Desembargadores julgam procedente ADI ajuizada pelo MP contra lei de Alto do Rodrigues que previa contratação temporária para cargos de natureza permanente
Os Desembargadores do Tribunal de Justiça do Rio Grande do Norte julgaram procedente, à unanimidade de votos e em consonância com o parecer da Procuradoria-Geral de Justiça, Ação Direta de Inconstitucionalidade (ADI) ajuizada pelo Ministério Público Estadual declarando a inconstitucionalidade da Lei n° 411/2009, do Município de Alto do Rodrigues, que previa a contratação temporária de cargos de natureza permanente como professores, enfermeiros e médicos de diversas especialidades.

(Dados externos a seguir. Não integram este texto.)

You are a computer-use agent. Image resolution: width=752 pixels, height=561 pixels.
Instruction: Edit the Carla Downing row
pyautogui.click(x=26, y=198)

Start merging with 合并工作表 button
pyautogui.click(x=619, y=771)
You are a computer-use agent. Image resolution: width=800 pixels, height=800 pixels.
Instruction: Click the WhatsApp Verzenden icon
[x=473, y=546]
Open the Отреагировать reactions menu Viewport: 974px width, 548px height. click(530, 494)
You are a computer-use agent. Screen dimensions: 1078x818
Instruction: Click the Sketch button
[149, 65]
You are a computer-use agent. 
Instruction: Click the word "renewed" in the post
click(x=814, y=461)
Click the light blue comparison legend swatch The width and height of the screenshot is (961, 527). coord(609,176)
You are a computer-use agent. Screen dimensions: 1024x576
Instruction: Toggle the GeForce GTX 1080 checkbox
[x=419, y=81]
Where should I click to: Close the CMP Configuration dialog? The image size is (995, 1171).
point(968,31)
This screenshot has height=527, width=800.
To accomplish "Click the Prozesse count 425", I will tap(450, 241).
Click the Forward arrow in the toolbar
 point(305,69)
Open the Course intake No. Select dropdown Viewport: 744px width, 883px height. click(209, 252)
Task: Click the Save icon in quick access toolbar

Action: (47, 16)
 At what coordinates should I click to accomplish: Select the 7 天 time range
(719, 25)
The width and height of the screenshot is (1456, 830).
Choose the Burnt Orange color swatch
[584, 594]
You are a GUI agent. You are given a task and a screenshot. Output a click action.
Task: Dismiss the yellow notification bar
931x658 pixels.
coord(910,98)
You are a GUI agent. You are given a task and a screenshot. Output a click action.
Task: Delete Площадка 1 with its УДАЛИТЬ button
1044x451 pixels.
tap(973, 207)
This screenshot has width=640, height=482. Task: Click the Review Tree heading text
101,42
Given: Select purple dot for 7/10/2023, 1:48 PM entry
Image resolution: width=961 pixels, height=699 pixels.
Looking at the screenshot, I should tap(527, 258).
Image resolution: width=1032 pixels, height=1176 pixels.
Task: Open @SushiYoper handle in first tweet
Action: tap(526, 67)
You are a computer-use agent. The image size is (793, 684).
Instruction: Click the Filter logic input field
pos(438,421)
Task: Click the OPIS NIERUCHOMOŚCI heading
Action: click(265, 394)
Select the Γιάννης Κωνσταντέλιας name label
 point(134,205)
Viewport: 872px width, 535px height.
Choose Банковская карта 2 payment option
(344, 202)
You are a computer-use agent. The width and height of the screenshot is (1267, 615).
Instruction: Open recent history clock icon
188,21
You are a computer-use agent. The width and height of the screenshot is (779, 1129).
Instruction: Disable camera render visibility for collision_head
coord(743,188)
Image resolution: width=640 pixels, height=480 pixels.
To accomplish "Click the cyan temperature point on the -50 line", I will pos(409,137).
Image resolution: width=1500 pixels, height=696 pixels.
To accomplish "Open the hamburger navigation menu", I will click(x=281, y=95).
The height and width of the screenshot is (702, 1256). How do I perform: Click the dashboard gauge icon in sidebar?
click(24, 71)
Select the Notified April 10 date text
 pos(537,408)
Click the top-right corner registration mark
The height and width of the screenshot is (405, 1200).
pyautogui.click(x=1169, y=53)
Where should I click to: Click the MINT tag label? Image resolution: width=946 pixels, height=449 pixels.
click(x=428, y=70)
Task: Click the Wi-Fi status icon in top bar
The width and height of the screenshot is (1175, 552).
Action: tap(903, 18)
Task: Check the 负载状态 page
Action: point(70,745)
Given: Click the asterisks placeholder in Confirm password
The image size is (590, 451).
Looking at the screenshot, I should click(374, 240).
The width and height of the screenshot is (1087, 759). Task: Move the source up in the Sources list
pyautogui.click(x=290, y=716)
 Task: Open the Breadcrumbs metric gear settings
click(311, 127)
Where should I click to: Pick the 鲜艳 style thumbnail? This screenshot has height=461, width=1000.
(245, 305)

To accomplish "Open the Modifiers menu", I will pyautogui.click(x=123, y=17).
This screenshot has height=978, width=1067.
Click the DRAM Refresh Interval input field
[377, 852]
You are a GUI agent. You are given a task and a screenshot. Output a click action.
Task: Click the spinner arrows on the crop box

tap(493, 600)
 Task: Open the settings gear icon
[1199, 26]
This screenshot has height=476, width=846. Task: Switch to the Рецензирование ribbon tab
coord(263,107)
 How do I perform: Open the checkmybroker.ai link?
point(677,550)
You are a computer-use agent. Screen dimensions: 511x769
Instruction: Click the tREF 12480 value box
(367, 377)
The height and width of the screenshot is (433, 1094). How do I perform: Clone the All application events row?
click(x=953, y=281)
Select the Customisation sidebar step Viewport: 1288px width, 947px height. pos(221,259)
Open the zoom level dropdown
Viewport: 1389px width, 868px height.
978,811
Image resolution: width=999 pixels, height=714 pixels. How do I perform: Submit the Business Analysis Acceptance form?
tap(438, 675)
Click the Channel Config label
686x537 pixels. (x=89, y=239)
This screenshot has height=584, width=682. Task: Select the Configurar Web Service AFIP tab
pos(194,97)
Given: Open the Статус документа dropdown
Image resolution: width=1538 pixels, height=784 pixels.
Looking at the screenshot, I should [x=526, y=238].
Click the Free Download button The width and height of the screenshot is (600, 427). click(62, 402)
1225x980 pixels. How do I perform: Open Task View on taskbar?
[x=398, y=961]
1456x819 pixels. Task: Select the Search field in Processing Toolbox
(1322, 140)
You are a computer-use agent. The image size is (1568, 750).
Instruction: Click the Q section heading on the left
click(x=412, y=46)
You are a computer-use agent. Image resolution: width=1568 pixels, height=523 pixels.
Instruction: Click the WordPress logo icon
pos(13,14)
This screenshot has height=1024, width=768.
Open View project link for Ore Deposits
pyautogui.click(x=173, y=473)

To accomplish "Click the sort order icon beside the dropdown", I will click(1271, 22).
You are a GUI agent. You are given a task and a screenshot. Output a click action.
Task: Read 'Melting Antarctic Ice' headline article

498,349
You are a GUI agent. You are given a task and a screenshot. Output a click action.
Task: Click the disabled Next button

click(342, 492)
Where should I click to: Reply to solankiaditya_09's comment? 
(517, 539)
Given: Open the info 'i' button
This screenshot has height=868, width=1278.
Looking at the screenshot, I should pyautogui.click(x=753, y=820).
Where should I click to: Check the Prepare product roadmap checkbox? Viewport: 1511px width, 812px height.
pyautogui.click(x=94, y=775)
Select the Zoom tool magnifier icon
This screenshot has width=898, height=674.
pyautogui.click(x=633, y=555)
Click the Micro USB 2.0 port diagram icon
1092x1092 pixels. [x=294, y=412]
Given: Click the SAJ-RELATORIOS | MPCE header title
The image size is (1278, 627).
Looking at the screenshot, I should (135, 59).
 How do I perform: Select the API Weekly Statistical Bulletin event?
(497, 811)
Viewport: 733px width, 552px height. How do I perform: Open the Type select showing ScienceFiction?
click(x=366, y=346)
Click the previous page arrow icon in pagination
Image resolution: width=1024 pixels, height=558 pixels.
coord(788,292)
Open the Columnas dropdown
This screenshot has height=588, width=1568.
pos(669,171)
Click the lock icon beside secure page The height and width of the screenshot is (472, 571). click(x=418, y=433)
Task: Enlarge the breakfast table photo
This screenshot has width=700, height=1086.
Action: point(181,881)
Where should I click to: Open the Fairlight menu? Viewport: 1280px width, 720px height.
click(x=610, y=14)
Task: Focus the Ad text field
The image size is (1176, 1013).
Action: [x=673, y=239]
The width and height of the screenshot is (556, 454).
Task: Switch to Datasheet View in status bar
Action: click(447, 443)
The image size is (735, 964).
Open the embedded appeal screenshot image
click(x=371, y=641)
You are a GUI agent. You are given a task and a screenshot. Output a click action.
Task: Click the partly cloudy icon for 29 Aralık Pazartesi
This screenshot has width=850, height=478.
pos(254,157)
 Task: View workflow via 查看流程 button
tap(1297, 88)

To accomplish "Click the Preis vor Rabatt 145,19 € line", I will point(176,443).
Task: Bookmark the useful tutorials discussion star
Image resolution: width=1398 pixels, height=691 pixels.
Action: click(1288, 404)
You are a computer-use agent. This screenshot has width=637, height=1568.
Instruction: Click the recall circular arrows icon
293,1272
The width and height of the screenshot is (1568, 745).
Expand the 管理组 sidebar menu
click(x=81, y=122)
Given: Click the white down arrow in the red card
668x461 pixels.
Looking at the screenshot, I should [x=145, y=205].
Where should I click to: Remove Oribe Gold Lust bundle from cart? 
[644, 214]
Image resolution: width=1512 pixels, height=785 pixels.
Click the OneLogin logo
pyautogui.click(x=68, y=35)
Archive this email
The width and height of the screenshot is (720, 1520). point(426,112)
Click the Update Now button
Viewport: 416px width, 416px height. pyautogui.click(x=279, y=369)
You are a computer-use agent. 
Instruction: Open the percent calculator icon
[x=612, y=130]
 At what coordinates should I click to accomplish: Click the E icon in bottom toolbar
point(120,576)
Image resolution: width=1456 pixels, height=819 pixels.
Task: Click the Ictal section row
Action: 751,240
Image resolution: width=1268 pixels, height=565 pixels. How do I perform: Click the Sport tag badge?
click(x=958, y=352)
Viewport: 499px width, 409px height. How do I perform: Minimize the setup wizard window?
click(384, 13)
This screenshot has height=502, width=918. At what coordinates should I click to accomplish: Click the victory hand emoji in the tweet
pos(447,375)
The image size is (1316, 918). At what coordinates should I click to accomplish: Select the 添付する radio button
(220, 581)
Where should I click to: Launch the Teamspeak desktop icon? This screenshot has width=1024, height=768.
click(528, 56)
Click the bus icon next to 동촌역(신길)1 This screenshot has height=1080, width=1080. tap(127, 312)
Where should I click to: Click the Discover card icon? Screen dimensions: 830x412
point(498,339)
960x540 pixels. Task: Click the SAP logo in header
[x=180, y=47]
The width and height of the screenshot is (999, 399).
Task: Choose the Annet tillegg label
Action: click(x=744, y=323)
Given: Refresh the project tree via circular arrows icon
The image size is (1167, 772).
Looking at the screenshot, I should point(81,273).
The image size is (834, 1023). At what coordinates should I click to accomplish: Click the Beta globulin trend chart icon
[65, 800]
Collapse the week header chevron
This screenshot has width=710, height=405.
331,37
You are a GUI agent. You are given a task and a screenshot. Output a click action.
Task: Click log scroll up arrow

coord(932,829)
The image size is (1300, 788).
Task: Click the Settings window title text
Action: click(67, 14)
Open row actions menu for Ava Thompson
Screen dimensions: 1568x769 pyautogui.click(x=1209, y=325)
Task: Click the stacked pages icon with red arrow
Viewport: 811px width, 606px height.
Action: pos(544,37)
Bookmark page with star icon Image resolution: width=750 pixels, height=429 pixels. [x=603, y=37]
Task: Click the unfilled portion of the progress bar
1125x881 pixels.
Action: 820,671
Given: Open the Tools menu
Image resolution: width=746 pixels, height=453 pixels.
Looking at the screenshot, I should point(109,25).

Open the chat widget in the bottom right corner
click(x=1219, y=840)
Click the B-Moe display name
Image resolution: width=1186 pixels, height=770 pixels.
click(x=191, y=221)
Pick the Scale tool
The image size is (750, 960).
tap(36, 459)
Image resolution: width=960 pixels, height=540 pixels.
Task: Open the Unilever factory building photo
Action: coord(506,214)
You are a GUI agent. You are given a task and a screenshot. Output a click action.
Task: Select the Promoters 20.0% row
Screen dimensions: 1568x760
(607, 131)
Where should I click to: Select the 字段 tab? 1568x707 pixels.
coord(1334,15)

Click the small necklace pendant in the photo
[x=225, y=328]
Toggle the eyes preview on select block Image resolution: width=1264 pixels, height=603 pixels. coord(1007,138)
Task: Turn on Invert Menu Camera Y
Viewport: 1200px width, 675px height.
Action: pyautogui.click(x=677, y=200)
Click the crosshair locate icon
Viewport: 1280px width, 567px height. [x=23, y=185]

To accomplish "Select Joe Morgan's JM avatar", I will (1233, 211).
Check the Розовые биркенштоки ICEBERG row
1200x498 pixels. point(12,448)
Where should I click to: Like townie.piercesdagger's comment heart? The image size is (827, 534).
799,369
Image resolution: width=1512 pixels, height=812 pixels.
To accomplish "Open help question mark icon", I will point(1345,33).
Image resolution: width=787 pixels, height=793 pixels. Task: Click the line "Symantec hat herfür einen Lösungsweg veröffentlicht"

A ADI foi proposta pelo Procurador-Geral de Justiça, contra lei do Município de Alto de Rodrigues, que dispõe sobre a contratação temporária para o exercício de funções voltadas essencialmente para a prestação de serviços públicos de necessidade contínua, como nas áreas de saúde e educação, que deveriam contar com quadro efetivo. Diferente das situações previstas na Lei Federal n° 8.745/93 que dispõe sobre as possibilidades de contratação em caráter temporário por excepcional interesse público.
O MPRN alegou e o TJ reconheceu que a legislação objeto da demanda tem vício de inconstitucionalidade evidenciado, uma vez que a possibilidade de contratação de serviços em caráter temporário somente deve ocorrer nas situações previstas na referida Lei Federal nº 8.745/93, que não prevê a hipótese de contratação temporária para suprimento de cargos na administração municipal destinados a atividade permanente do poder público.
A lei municipal de Alto do Rodrigues autorizaria temporariamente, sem demonstrar situação emergencial, a contratação de médio, enfermeiro, professor, fonoaudiólogo e farmacêutico, por exemplo.